Van Cauter also showed that sleep-deprived subjects had reduced levels of leptin, a molecule secreted by fat cells that acts in the brain to inhibit appetite. “During nights of sleep deprivation, you feel that your eating goes wacky,” says Stickgold. “Up at 2 a.m., working on a paper, a steak or pasta is not very attractive. You’ll grab the candy bar instead. It probably has to do with the glucose regulation going off. It could be that a good chunk of our epidemic of obesity is actually an epidemic of sleep deprivation.”

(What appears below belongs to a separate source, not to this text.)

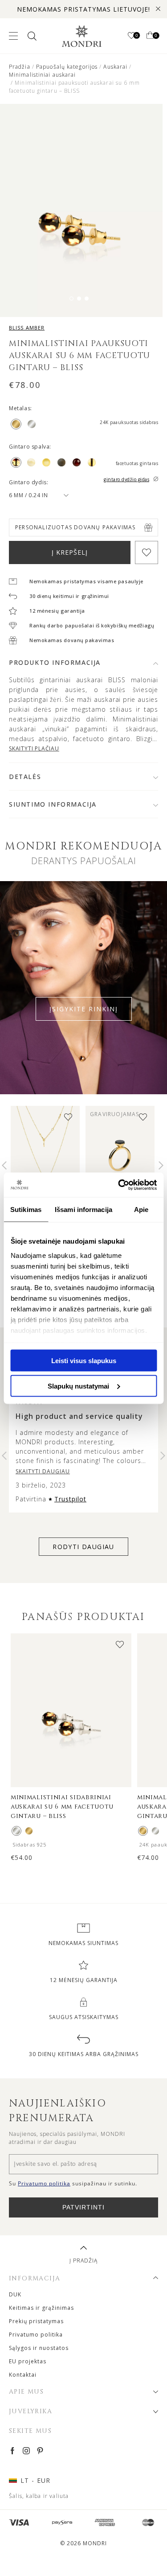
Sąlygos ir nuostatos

Furthermore, “Many children in our society don’t get adequate amounts of sleep,” Czeisler says. “Contrary to what one might expect, it’s common to see irritability and hyperactivity in sleep-deprived children. Is it really surprising that we treat them with wake-promoting drugs like Ritalin?” Schools and athletic programs press children to stay awake longer, and some children may be chronically sleep-deprived. Czeisler once took his daughter to a swim-team practice that ran from eight to nine o’clock at night, and told the coaches that this was too late an hour for children. “They looked at me like I was from another planet,” he recalls. “They said, ‘This is when we can get the pool.’”
Stickgold compares sleep deprivation to eating disorders. “Twenty years ago, bulimics probably thought they had the best of all worlds,” he says. “They could eat all they wanted and never gain weight. Now we know that they were and are doing major damage to their bodies and suffering major psychological damage. We live in a world of sleep bulimia, where we binge on weekends and purge during the week.”